• EXERCISE REQUIREMENTS:
Repeat the stretch of entries below from the line with "This screenshot has height=448, width=868." through the line with "980x552 pixels.". Include both ends and add nothing.

• PROVIDED MATERIAL:
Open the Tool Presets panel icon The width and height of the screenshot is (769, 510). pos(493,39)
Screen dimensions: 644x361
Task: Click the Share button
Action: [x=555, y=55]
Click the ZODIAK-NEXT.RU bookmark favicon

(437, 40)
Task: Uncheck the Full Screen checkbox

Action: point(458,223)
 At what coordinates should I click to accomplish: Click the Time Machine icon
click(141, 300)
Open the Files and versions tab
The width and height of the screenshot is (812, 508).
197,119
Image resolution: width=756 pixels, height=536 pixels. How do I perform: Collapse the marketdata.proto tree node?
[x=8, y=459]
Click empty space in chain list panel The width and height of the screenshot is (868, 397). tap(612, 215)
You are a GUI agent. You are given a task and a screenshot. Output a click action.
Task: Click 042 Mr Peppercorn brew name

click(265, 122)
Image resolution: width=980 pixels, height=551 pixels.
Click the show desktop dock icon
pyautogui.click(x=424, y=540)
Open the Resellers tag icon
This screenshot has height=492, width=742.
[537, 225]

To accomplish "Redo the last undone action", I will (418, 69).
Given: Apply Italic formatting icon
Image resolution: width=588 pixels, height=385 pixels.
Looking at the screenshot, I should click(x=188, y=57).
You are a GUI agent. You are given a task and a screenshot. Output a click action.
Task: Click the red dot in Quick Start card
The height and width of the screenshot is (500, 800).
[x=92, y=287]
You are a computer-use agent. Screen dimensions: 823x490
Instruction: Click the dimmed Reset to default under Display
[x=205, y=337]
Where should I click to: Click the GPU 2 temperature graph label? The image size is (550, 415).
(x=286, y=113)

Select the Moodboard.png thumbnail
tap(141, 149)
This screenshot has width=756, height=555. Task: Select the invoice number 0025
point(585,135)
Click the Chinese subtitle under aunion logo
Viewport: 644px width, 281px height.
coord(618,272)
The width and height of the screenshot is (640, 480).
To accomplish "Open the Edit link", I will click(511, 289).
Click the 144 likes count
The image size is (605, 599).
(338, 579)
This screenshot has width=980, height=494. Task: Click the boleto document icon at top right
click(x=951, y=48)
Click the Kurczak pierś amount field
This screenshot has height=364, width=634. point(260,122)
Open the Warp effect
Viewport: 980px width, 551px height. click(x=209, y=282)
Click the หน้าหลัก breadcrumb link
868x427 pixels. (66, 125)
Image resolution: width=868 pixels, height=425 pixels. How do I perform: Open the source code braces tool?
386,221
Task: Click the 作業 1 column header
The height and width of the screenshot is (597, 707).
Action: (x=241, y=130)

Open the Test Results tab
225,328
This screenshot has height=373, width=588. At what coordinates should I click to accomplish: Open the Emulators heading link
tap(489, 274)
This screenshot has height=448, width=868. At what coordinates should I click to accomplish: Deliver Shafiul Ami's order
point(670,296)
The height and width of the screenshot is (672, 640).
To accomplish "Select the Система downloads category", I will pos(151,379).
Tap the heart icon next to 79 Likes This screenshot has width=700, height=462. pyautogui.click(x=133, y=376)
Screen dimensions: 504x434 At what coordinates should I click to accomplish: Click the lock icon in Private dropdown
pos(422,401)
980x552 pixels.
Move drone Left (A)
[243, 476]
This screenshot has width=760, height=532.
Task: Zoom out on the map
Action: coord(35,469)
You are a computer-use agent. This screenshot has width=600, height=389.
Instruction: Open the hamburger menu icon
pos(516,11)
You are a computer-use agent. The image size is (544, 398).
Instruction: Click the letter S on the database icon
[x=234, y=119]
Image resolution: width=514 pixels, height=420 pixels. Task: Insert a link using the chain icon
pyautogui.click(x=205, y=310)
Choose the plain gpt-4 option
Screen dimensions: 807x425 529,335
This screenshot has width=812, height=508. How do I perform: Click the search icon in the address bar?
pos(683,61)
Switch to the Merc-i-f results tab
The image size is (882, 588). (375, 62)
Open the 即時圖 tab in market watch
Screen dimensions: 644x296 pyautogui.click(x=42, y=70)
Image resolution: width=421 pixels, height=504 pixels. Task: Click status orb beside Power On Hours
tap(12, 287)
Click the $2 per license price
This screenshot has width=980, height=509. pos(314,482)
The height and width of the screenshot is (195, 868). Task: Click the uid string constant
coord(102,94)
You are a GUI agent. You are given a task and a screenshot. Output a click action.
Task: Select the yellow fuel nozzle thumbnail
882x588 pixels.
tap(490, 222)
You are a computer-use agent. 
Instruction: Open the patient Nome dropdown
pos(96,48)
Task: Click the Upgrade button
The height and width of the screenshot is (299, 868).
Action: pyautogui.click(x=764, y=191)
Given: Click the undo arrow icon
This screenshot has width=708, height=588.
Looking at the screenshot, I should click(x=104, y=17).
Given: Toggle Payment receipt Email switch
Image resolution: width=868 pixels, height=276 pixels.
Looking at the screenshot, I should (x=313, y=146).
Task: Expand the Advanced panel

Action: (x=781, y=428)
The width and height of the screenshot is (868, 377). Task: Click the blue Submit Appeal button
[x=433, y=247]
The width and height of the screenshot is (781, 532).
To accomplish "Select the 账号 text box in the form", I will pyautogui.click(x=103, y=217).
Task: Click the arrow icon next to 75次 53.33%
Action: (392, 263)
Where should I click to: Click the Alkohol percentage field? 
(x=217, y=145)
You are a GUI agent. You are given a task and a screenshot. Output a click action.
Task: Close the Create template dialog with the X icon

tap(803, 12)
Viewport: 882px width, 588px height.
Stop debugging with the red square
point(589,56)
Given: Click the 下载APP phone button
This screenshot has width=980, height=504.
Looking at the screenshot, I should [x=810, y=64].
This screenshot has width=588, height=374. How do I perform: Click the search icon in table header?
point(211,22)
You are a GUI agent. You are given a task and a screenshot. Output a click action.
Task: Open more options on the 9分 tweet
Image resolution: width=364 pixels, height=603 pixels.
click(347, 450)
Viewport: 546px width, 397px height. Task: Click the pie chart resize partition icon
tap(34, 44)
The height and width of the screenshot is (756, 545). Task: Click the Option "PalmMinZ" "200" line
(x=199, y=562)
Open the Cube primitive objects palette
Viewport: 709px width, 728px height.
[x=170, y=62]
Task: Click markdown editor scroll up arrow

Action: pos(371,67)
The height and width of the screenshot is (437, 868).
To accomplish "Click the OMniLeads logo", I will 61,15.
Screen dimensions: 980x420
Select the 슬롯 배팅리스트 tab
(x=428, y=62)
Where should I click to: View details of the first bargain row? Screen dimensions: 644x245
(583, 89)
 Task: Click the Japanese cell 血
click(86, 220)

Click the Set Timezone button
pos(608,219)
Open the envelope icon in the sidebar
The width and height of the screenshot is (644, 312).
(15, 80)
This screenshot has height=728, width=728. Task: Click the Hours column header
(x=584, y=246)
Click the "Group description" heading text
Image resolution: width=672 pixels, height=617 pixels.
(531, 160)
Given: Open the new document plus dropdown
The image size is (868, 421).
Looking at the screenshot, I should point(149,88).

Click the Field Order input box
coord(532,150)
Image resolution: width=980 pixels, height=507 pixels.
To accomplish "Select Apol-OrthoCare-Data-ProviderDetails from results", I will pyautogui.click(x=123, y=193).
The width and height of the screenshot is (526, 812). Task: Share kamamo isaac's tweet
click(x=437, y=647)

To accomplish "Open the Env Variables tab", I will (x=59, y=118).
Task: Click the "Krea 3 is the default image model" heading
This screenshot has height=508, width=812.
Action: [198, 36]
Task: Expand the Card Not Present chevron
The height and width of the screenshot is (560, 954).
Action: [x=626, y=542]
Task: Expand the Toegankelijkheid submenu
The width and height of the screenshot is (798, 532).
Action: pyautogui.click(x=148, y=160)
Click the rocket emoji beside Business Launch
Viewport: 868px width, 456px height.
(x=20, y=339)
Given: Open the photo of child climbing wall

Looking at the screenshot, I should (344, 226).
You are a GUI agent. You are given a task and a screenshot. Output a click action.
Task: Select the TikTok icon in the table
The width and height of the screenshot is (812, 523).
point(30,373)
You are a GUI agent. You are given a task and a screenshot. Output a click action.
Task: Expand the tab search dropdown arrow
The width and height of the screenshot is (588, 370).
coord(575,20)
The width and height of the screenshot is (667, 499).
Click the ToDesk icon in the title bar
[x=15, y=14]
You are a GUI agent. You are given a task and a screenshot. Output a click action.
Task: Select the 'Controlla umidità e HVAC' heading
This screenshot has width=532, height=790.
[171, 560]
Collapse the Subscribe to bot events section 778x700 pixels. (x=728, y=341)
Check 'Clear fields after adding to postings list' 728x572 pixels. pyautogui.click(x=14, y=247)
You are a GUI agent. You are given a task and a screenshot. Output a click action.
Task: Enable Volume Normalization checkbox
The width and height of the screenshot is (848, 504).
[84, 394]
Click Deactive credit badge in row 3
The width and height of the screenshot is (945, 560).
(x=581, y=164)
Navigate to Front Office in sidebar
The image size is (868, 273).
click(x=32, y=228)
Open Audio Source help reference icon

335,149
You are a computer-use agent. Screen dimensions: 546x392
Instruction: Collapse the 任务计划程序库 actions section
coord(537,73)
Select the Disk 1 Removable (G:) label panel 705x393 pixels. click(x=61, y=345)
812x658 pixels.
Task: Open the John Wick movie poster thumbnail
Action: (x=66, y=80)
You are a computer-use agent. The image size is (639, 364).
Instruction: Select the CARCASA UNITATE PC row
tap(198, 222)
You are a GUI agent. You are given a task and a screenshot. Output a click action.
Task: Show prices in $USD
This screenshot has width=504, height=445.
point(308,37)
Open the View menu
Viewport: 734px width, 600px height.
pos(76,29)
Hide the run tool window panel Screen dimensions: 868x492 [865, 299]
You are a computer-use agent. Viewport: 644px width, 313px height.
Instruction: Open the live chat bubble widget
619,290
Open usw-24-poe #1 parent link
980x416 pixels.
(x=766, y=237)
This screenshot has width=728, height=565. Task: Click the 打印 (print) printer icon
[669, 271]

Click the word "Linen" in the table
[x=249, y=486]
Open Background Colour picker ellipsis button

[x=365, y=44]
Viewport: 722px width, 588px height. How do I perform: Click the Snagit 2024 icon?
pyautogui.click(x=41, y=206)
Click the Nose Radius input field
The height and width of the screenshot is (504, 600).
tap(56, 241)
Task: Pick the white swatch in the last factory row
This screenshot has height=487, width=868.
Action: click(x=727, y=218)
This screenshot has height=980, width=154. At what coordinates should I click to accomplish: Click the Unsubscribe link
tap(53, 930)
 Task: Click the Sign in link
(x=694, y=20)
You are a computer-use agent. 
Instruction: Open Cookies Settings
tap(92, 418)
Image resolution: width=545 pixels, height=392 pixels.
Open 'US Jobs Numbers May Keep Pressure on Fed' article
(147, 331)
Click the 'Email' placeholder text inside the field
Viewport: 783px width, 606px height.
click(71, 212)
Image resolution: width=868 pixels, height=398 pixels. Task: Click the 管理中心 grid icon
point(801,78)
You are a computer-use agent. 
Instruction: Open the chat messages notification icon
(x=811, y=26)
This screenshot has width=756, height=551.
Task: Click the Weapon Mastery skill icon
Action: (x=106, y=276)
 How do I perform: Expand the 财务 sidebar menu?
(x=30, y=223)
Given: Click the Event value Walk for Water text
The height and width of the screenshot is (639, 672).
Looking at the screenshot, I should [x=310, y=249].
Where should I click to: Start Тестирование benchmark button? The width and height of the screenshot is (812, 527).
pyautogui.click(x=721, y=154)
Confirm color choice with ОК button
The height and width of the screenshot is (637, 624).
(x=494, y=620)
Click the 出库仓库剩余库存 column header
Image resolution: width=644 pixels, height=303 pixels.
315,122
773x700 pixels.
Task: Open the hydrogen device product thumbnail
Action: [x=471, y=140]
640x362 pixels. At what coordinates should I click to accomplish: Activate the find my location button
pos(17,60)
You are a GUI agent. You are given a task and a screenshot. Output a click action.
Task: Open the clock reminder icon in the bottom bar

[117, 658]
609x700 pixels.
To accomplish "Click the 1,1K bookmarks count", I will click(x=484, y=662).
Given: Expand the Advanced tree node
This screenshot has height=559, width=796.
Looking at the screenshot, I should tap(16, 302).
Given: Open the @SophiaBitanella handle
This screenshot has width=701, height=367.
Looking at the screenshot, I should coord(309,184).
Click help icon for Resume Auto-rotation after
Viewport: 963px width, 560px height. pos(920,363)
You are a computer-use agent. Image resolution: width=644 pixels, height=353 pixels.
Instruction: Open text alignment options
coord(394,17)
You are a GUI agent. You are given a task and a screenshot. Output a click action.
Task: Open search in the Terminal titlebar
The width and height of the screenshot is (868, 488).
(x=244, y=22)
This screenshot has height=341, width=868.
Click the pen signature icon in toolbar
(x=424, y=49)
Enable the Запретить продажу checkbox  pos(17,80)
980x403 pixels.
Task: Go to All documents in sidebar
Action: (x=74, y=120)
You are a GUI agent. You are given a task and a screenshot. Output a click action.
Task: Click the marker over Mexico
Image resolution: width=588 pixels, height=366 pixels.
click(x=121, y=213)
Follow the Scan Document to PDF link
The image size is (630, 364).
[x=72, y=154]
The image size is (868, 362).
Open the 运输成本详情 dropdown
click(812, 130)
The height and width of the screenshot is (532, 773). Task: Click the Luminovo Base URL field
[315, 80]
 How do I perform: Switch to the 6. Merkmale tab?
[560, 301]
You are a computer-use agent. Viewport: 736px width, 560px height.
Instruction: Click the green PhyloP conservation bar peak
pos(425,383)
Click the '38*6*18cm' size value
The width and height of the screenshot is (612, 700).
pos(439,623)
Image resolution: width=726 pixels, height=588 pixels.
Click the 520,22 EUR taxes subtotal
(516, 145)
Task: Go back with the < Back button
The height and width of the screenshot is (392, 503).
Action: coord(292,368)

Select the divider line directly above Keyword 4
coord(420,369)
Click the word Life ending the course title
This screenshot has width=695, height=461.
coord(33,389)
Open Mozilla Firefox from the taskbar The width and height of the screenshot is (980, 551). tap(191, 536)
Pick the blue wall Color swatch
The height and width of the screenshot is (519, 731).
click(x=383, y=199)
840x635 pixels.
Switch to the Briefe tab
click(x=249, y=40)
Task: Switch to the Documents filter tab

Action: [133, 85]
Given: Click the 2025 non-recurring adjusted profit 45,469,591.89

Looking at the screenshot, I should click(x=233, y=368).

• WRITTEN ANSWER:
This screenshot has height=448, width=868. At what coordinates should I click to accomplish: Deliver Shafiul Ami's order
point(670,296)
The height and width of the screenshot is (672, 640).
To accomplish "Select the Система downloads category", I will pos(151,379).
Tap the heart icon next to 79 Likes This screenshot has width=700, height=462. pyautogui.click(x=133, y=376)
Screen dimensions: 504x434 At what coordinates should I click to accomplish: Click the lock icon in Private dropdown
pos(422,401)
980x552 pixels.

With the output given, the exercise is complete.